**What to produce**
Every line of the data must be copied exactly.

((

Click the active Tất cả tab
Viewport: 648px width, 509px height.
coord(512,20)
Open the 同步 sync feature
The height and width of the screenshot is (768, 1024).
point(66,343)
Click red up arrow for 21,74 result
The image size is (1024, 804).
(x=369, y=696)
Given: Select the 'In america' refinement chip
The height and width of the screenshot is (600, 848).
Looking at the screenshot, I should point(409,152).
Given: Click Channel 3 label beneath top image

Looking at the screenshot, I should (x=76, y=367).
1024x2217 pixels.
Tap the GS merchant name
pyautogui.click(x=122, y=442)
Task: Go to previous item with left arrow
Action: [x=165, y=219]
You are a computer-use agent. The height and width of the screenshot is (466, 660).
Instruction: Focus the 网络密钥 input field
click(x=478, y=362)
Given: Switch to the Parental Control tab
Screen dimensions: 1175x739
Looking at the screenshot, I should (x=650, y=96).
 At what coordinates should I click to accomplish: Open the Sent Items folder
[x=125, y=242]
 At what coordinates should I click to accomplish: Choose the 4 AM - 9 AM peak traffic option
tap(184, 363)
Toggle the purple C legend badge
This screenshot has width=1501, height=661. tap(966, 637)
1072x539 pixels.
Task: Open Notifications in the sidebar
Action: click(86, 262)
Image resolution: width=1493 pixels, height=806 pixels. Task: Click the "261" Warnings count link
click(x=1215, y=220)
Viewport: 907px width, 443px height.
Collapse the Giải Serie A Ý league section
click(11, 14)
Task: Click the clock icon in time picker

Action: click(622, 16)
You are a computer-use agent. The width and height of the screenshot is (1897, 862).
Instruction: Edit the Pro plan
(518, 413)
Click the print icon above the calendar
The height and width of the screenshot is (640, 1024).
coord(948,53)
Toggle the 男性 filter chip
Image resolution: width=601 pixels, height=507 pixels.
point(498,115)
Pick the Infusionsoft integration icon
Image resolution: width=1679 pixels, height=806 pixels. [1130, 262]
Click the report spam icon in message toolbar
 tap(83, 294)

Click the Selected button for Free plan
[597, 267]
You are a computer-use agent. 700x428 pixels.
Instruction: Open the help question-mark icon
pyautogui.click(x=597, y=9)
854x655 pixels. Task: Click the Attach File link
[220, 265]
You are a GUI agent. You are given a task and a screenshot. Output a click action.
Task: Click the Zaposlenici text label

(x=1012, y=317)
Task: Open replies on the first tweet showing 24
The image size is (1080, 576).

))

**Response area**
Click the active Tất cả tab
Viewport: 648px width, 509px height.
coord(512,20)
Open the 同步 sync feature
The height and width of the screenshot is (768, 1024).
point(66,343)
Click red up arrow for 21,74 result
The image size is (1024, 804).
(x=369, y=696)
Given: Select the 'In america' refinement chip
The height and width of the screenshot is (600, 848).
Looking at the screenshot, I should point(409,152).
Given: Click Channel 3 label beneath top image

Looking at the screenshot, I should (x=76, y=367).
1024x2217 pixels.
Tap the GS merchant name
pyautogui.click(x=122, y=442)
Task: Go to previous item with left arrow
Action: [x=165, y=219]
You are a computer-use agent. The height and width of the screenshot is (466, 660).
Instruction: Focus the 网络密钥 input field
click(x=478, y=362)
Given: Switch to the Parental Control tab
Screen dimensions: 1175x739
Looking at the screenshot, I should (x=650, y=96).
 At what coordinates should I click to accomplish: Open the Sent Items folder
[x=125, y=242]
 At what coordinates should I click to accomplish: Choose the 4 AM - 9 AM peak traffic option
tap(184, 363)
Toggle the purple C legend badge
This screenshot has width=1501, height=661. tap(966, 637)
1072x539 pixels.
Task: Open Notifications in the sidebar
Action: click(86, 262)
Image resolution: width=1493 pixels, height=806 pixels. Task: Click the "261" Warnings count link
click(x=1215, y=220)
Viewport: 907px width, 443px height.
Collapse the Giải Serie A Ý league section
click(11, 14)
Task: Click the clock icon in time picker

Action: click(622, 16)
You are a computer-use agent. The width and height of the screenshot is (1897, 862).
Instruction: Edit the Pro plan
(518, 413)
Click the print icon above the calendar
The height and width of the screenshot is (640, 1024).
coord(948,53)
Toggle the 男性 filter chip
Image resolution: width=601 pixels, height=507 pixels.
point(498,115)
Pick the Infusionsoft integration icon
Image resolution: width=1679 pixels, height=806 pixels. [1130, 262]
Click the report spam icon in message toolbar
 tap(83, 294)

Click the Selected button for Free plan
[597, 267]
You are a computer-use agent. 700x428 pixels.
Instruction: Open the help question-mark icon
pyautogui.click(x=597, y=9)
854x655 pixels. Task: Click the Attach File link
[220, 265]
You are a GUI agent. You are given a task and a screenshot. Output a click action.
Task: Click the Zaposlenici text label

(x=1012, y=317)
Task: Open replies on the first tweet showing 24
The image size is (1080, 576).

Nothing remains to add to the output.